In the past few months, the contemporary Pakistani artists Shahzia Sikander and Salman Toor have been glowingly profiled in the New Yorker; Toor’s Four Friends recently sold at a Sotheby’s auction for $1.2m (£0.99m). His paintings are celebrated for their depictions of queer intimacy, and reimaginings of classical masterpieces from Caravaggio to Édouard Manet. “My immediate reaction was that this artist could paint anything and make me believe in it,” wrote the New Yorker’s Calvin Tomkins.
TV celebrates the diaspora
Meanwhile, Pakistani diaspora television is having a celebratory moment. Shows by creators of Pakistani origin such as Bilal Baig are radical and refreshingly complicated. HBO Max’s Sort Of (tagline: “the future is theirs”) is the story of Sabi Mehboob, a gender-fluid Pakistani Canadian working as a nanny for a family in crisis even as they try to hold their own crumbling life together. The show is wry and clever, subverting all the standard tropes about south Asian families. Sabi’s sister, Aqsa, protects them while managing her own messy romantic life and their mother struggles more with understanding why they would be a nanny – “like Mary Poppins? You’re telling me you’re a servant?” – than with their sexuality.
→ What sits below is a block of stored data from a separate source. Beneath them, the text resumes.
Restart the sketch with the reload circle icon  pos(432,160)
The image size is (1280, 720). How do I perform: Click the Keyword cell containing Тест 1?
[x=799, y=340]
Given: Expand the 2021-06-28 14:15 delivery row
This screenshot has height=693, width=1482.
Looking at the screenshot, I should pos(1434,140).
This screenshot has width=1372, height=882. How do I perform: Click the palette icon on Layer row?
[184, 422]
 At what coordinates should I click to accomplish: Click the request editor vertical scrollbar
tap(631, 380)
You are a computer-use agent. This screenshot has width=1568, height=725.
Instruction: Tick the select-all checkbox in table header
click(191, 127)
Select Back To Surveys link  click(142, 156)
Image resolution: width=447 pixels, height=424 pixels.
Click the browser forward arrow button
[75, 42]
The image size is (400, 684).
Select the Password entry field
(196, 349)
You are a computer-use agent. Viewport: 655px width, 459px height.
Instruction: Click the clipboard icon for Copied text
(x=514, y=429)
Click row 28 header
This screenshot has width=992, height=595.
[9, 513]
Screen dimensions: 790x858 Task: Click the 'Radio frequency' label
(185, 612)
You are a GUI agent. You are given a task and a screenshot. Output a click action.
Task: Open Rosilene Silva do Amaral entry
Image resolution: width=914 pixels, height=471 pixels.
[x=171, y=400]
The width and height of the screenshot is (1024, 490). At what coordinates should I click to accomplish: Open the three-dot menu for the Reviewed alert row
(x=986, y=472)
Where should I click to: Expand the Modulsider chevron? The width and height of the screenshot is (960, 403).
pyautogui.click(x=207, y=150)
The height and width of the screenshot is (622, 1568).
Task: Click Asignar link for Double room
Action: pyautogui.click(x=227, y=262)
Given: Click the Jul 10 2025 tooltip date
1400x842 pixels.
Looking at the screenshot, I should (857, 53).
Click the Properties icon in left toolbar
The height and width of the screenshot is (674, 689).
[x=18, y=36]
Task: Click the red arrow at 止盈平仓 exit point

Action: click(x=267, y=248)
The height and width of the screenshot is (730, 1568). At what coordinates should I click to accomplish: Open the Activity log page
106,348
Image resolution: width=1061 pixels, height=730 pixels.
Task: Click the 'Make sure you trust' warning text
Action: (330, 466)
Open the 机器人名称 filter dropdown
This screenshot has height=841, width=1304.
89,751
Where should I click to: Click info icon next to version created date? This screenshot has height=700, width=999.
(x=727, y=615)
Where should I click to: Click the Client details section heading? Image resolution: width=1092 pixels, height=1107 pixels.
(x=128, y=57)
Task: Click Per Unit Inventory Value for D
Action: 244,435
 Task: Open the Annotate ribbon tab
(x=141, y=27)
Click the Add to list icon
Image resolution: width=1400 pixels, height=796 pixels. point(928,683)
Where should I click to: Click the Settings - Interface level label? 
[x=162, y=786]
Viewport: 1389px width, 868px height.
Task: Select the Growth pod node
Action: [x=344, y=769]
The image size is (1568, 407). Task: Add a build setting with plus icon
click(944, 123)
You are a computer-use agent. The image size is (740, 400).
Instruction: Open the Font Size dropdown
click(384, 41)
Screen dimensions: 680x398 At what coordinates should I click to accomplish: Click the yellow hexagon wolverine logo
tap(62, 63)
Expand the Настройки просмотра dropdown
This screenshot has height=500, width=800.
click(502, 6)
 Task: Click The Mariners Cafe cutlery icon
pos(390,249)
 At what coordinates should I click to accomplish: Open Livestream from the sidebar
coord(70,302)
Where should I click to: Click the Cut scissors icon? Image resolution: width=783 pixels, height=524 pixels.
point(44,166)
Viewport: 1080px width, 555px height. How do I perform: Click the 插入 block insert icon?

Class and hierarchy, in the subcontinental imagination, has always been more fraught than sex. Before the prudish intervention of the British, who ordered and organised Indian life into narrow boxes, the south Asian approach to sexuality was always fluid, a heritage that Sort Of, Joyland and even Khoosat’s Zindagi Tamasha have all embraced. Though Sort Of has been renewed for a second season, premiering on HBO in October, perhaps more well-known is Ms Marvel, showcasing the Marvel Cinematic Universe’s (MCU) first Muslim and Pakistani diaspora superhero.
Ms Marvel follows Kamala Khan, whose parents, formerly of Karachi and now of New Jersey, are not caricatures of immigrant parents, but droll and charming, embarrassing in the way all parents are while their young daughter suffers the indignities of teenagers everywhere. The writing team knows only too well the codes and ciphers of Pakistani life and have seamlessly blended them into this Disney tale. Kamala has a brother who prays constantly (every Pakistani family has one resident fundamentalist), her father quotes poetry at the dinner table and Nakia, her hijab-wearing best friend, has her shoes stolen at the mosque – a timeless rite of passage for all mosque-going Muslims.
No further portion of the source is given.